What a great description of the process of personal growth and healing. In my counselling practice, I am usually trying to help people discover what effect the past has on their beliefs, choices, and behaviours. Without a good understanding of who we are, we cannot make changes. What are we running from? Identify this and you have taken the first step. What we are “running to” can also be connected to the past. You may be trying to recreate the very thing you are running from. Even if we don’t want to live in the past, it is comfortable and change is hard.
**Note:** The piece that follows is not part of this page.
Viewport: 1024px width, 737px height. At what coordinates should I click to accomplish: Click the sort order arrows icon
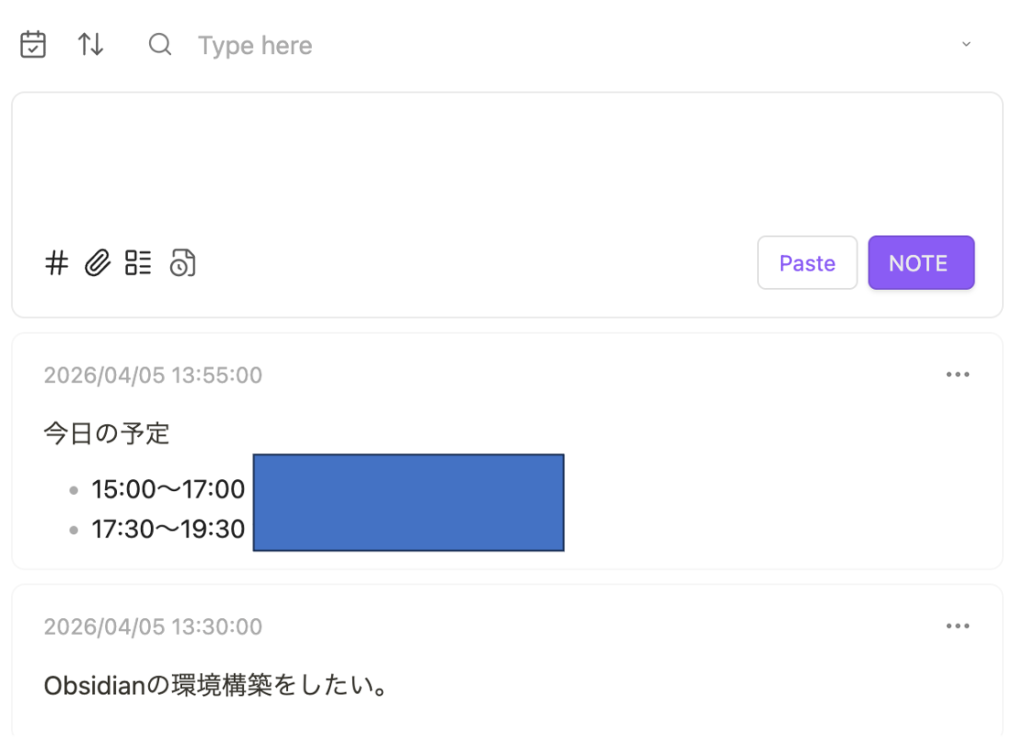[x=91, y=45]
What we run to may be the method we use to dull the pain or cover up the past. It can be an addiction, a career, a relationship, or even our faith. With the exception of an addiction, those things look good, but when they cover something, keeping us so busy we don’t have time to think about it, they become addictions. We all use things to dull the pain of life. No one is exempt. In order to make positive changes in our lives, we need to discover the why. Why are we running? What are we running from? What do we want to hide and what do we want to hide from? As we discover the underlying problems (what we are running from) the thing we are running to, or the things we using to cover or numb our pain the truth can be exposed. These discoveries lead us to the why. Why are we running? Do we need to run, or can stop and face the why?
When I was a little girl, I was terrified of dogs. I always ran from them and they always chased me. It is their nature. I have learned that it is usually (within reason), much more effective to stop, turn, and face the dog. If I talk to the animal calmly, it will settle down. What most dogs want is attention unless they are trying to protect their territory. Obviously you need caution, but when dogs lost their ability to terrify me and I began to understand their nature, my relationship with them changed.
When our relationship with the past changes, our ability to change and grow increases. If the past has the power to determine your thoughts, beliefs, actions or behaviours, you are still controlled by it. It may be time to stop, turn, and face the “dog.” What are you running from? What are you running to? Why are you running? Dig it out, journal it out, talk it out. If you want change, it takes work and you may need help along the way, but don’t be afraid of the process. The end result is worth the journey. Running only makes the problem worse. Stop, gain understanding, then change the relationship. The past will lose its power and you can be free to grow and change apart from it.
For me, change has come through a number of sources. My faith has been an integral part of that process. Seeking God for understanding and wisdom, reading, journaling, talking to trusted friends, and professional counsel have all been tools in my personal journey to healing. No one comes through life unscathed, but those experiences do not have to be the factor that determines our future. What is holding you back and what do you need to do today to begin to face the problem?